__Work instructions__:
• A. In the wallet rating text, how can a wallet keep its check of past interactions with an address private when sending funds?
• B. From the records, return the lines unchanged, starting at the line that has "This screenshot has" and ending after the line that has "tap(455, 355)". Leave out the pictures.

__Reading text__:
········
Cypherock Wallet

Wallets are rated based on whether they alert the user about potential scams. This is measured along three scenarios: Does the wallet warn the user when...

• Sending funds to an address the user has never previously sent or received funds from before
• Interacting with a contract that is known to be a scam
• Interacting with a contract that the user has never previously interacted with before
• Interacting with a contract that has only recently been deployed onchain
• Connecting to an app that is known to be a scam

For payments-focused wallets that do not support interacting with arbitrary contracts or external applications, only the payment scenario applies.

Note that wallets should only warn the user about such scenarios, not outright prevent the user from making such transactions, as preventing them entirely would limit the user's ability to have real sovereignty over their own wallet.

Wallets are also rated based on whether these warnings are implemented in a privacy-preserving manner. Specifically:

• When sending funds, does the lookup for past interactions with that address unconditionally reveal the sender and recipient addresses to an external provider other than the wallet's default RPC provider for this chain?

  • Wallets can implement this feature in a privacy-preserving manner by maintaining a local set of known addresses.

• When interacting with a contract, does the check whether that contract is known to be a scam reveal the user's IP address together with the contract address about to be interacted with?

  • This is a privacy leak similar to that of leaking the user's browsing history, as contract addresses are usually closely tied to the application being visited.
  • Wallets can implement this feature in a privacy-preserving manner by maintaining a local, frequently-updated cache of known-scam contract addresses.
········
__Source material__:
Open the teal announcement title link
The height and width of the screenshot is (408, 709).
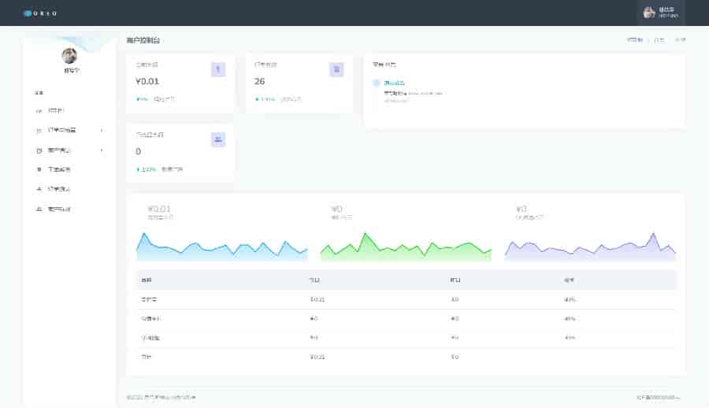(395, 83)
········
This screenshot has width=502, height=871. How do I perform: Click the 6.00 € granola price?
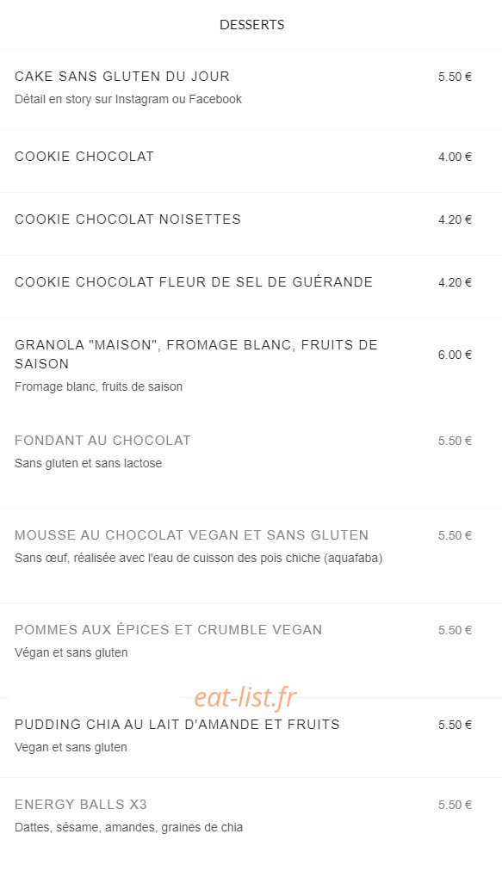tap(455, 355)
········
__Full answers__:
• A. By maintaining a local set of known addresses.

• B.
This screenshot has width=502, height=871. How do I perform: Click the 6.00 € granola price?
tap(455, 355)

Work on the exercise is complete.